Events after the end of the complaint process
- On 15 January 2025, the landlord informed the representative that the remedial works to the building had been completed. It said that it anticipated the specialist fire engineer would sign off the ESW1 form and it would forward him a copy of the form upon receipt.
Assessment and findings
Scope of investigation
- The representative told us that as an outcome to the complaint he would like the landlord to buy-back the property and to clear the accumulated debt on the rent account from the date he was prevented from marketing the property. Where the Ombudsman finds failure on the landlord’s part, we can consider the resulting distress and inconvenience. Unlike a court, we cannot establish liability or award damages. Financial damages are a legal matter, and the representative can obtain legal advice if he wishes to pursue his claim through the courts.

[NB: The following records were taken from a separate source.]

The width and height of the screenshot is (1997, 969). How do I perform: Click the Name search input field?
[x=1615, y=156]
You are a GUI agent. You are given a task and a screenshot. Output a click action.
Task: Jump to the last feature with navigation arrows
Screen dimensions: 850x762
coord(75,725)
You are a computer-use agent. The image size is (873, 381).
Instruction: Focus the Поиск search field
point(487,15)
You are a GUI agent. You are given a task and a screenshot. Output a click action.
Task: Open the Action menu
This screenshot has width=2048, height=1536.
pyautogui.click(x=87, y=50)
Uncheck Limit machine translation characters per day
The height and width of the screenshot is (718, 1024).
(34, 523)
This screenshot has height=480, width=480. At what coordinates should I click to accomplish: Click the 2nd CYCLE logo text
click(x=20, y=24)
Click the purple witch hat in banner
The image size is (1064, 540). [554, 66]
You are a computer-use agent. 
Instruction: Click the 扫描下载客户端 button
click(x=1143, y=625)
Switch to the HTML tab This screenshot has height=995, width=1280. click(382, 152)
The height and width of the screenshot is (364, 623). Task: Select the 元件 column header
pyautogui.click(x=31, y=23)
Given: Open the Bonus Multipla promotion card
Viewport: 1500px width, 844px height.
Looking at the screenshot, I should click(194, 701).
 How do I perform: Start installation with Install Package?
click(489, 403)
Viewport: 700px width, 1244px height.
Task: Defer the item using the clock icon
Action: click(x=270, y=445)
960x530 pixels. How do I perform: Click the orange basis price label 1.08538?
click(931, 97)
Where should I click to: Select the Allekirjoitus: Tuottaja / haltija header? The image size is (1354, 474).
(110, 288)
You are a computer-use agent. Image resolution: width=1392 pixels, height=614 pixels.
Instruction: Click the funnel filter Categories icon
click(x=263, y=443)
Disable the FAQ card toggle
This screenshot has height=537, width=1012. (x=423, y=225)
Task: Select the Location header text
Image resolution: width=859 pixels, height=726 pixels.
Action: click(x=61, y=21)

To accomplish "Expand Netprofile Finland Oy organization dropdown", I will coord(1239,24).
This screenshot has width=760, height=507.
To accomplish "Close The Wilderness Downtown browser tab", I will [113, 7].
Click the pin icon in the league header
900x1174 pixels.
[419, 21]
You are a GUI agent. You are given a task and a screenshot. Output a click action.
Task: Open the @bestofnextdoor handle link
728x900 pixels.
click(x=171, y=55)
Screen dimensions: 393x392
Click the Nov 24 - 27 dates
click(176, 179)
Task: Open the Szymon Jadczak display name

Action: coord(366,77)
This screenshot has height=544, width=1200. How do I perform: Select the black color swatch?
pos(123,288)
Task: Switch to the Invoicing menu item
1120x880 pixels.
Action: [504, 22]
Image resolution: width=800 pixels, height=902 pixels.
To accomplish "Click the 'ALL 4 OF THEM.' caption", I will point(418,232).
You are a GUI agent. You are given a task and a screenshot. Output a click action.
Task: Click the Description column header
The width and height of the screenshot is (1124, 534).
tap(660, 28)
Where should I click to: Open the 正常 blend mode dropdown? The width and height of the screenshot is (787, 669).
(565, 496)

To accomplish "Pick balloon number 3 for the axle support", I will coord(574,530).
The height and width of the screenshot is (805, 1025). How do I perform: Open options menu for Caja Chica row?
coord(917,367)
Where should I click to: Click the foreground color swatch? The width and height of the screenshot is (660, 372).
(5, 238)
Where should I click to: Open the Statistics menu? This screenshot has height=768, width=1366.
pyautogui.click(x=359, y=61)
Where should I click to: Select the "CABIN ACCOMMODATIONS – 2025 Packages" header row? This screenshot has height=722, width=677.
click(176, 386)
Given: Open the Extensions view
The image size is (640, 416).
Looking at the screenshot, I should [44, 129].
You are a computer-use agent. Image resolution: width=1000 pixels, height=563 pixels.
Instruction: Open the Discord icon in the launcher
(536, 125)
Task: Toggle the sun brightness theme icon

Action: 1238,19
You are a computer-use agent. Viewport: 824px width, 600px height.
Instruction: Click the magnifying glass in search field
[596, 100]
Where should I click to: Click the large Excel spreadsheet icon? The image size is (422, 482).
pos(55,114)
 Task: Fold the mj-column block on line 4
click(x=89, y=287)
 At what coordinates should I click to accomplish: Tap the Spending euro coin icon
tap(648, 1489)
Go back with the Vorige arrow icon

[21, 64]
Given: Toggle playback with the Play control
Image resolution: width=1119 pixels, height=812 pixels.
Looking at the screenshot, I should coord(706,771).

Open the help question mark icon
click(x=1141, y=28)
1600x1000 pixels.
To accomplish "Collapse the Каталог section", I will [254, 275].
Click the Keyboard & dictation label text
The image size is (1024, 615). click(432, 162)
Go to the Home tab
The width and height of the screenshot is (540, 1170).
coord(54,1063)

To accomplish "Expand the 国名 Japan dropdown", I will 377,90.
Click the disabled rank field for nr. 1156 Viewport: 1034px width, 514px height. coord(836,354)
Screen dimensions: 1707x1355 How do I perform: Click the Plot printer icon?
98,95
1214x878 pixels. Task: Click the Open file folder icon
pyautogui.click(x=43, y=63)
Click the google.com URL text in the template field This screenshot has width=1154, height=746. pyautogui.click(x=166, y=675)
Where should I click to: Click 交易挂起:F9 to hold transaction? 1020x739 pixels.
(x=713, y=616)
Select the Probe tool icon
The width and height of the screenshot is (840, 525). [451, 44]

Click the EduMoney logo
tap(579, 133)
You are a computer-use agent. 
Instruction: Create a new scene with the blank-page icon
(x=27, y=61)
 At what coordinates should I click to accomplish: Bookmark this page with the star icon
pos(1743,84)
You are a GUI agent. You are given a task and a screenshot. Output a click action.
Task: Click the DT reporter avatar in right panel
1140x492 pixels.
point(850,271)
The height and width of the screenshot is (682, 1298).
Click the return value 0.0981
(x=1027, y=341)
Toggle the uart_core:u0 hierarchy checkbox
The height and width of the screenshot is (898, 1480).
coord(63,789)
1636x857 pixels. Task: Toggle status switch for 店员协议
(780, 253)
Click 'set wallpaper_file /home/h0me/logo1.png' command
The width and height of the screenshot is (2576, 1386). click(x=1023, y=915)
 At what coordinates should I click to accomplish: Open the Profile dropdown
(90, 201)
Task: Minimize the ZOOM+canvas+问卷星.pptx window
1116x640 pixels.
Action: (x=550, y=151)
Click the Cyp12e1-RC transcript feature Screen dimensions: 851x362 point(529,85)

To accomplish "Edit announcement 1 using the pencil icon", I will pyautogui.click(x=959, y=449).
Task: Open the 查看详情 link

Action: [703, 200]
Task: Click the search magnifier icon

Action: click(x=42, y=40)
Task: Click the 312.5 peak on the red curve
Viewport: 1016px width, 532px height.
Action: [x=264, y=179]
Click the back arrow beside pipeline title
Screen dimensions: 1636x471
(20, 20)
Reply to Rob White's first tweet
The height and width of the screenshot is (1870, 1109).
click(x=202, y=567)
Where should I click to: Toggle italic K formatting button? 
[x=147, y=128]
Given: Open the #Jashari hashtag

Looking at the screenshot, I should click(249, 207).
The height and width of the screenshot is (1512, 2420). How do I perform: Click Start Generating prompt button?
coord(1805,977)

Response to request to suspend rent payments
- The Ombudsman understands that the representative’s current situation is difficult and that he is in this position through no fault of his own. It is also acknowledged that the work required to the building is complex and the situation is compounded by the cost of completing the EWS1 and the availability of fire safety experts qualified to complete it.
- While not directly related to the representative’s complaint, it is noted that there was an apparent 12-month delay in the landlord informing the representative of the outcome of its inspections in February 2022. This is concerning, as improved communication around this may have had a bearing on the events of this case.
- The solicitor representing the estate requested the landlord to suspend the rent payments on 12 April 2023. The evidence suggests that the request was escalated to the landlord’s management team, which was appropriate. The landlord’s internal correspondence shows that it “had never known a situation where it would freeze rent due to planned maintenance”, and that “there were other financial implications” to it doing so. The landlord advised the solicitor on 19 April 2023 that it was unable to waive the rent or service charge for the property. This was a reasonable decision, as it was in line with the lease agreement, which states that the leaseholder must pay the specified rent in line with the letting terms, without deduction.
- However, the Ombudsman’s guidance note on fire safety and cladding advises that, when investigating a complaint relating to fire safety and cladding, we will consider how the landlord has responded to the individual circumstances of the resident. Therefore, in our opinion, the landlord’s unsympathetic response suggests that it did not take his personal circumstances into account when initially making its decision. It also would have been appropriate for the landlord to explain its reasoning for refusing the request.
- On 24 April 2023, the solicitor asked the landlord to review its decision. Between 3 May and 24 May 2023, the landlord discussed the review request internally. The evidence shows that the landlord considered the representative’s circumstances and mirrored the decision of other complex cases. It concluded that it was fair to agree for the estate to pay the accruing rent upon completion of the sale, to assist with any potential cash flow issues. We find that this was a reasonable offer from the landlord. It is noted, however, that the representative’s primary concern was that by the time he was able to sell the property, there may have been no remaining equity for the resident’s children.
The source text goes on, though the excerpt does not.